I do like German Shepherds, but not in my house as permanent residents. No German Shepherds. Had to take a stand. So, the NEXT BRILLIANT IDEA from THEM was, of course, something more cynical - a Rottweiler (understand, my wife is German - first generation). What that means when choosing a pet is beyond me. Cassie is not German. Fizzle, I strongly assume, is not German, neither was Caesar (my old dog), Ariel (our rescued Irish Setter who, by the way, was also a fantastic animal) was not German. Caliban, Portia, Sophia (our deceased cats) were not German. But, the next animal we HAD to get HAD to be German (note: German Shepherd and then Rottweiler).
Why big dogs, I thought.
Our very good friends have a REAL, HONEST TO GOODNESS, 90 pound black and tan Coondog AND a an equally large Irish Wolfhound/Black Lab mix. We have dog sat these dogs, and they are Luka's best friends, and even though I love them, having spent considerable time with them, I wouldn't want them to take up permanent residence in my house. Again, my preference. Way too large for me. And having two of them jumping on me and actually knocking me over is a bit much. Don't want dogs in my house who's soul purpose is to tackle me. I can do without that.

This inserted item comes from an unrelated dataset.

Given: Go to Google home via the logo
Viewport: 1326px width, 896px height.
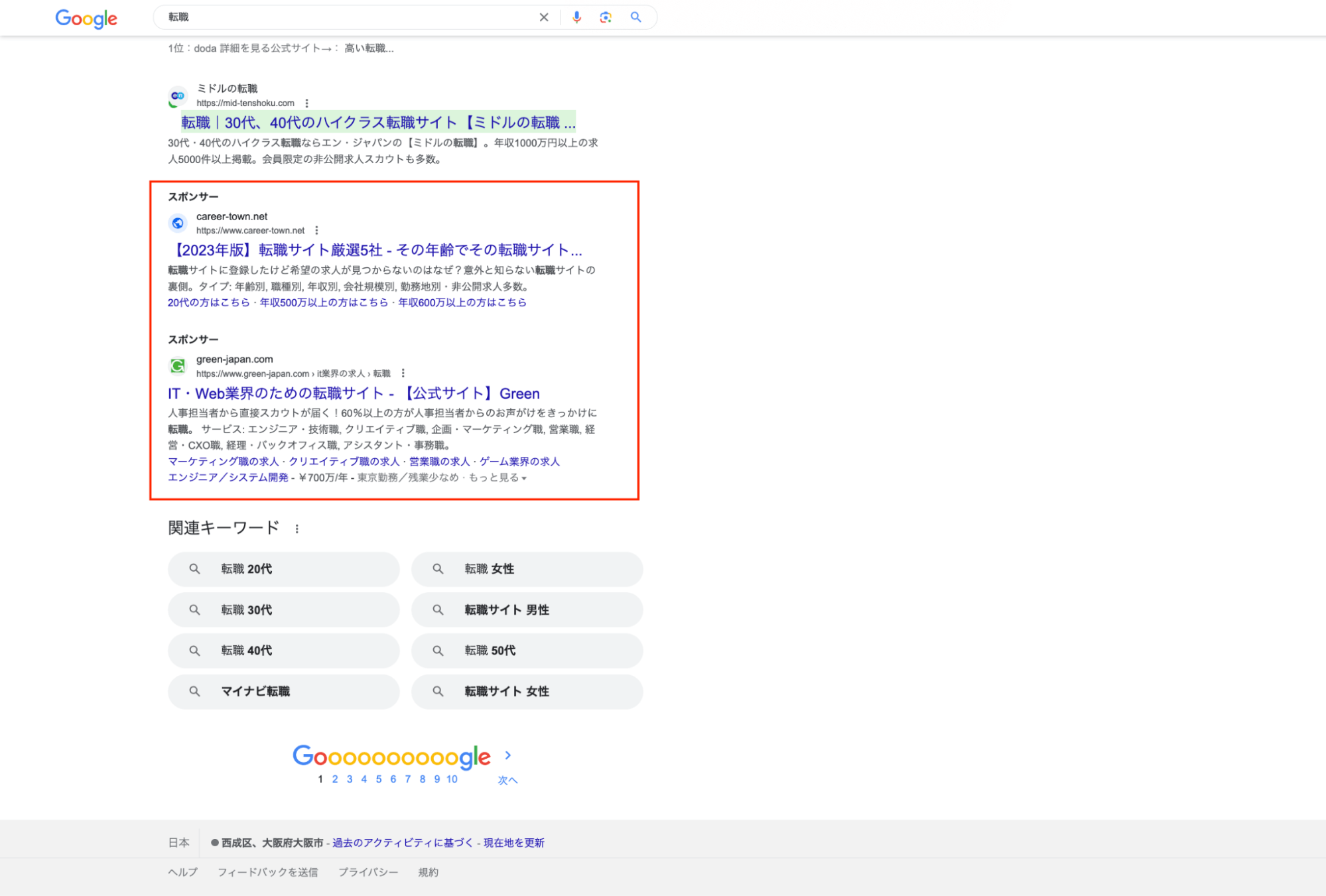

At this point, I was really on edge. All dogs are good dogs, I agree. However, the top ten most dangerous animals on every list I have researched (which, I am sure, and having experience with all of them make great pets), includes the Rottweiler (number two on the list that includes - of course, all huge dogs - Pit Bull, Great Dane, Bullmastiff, Doberman Pinscher, Boxer, German Shepherd, wolf hybrid, Malamute, plus, on some lists, the Siberian Husky). The one thing I neither wanted or needed was an animal that was prone to violence - genetically - although, again, I have come to learn that it is the owner and the dog's training that counts - all dogs are born good dogs. It's people who make them dangerous. I want to be very clear on this point.
Saving grace: I happened to tell a very nosey neighbor about my family's plan to get a Rottweiler. Soon after, the doorbell rang (was waiting for this - when I say nosey, I mean nosey). It was our neighbor. "Steve," he quizzed me. "Do you really want to get a Rottweiler? I spoke with out neighbors and they feel uncomfortable having a Rottweiler in the plan. You know they are dangerous dogs?"
How dare he once again put his nose into my business, but in my mind, his Godsent message was just what I needed to turn my wife and son off on the idea of bringing a Rottweiler home. "You know, guys, the neighbors are fearful that a Rottweiler would be too dangerous of a dog to have in our "tight knit" community. We wouldn't want to offend them, would we?" Well, that was enough talk of Rottweiler's for the time being.
Heck, Cassie, remember, our Cockapoo, was nicknamed "the running police dog" because she attacked every running child in the neighborhood, demanding that they stop running in front of our house. Once more, the cause of sleepless nights. And I would bet any amount of money that a Cockapoo is not on the top 100 lists of dangerous dogs. Quite the contrary, although the ONLY dog that ever bit me was my uncle's poodle, and the only dog that every almost nearly killed me was my friends Cocker Spaniel (which I found to be a very protective breed - never stick your hand in a car with any dog in it, especially a Cocker or Springer Spaniel. You may not have the hand given back to you).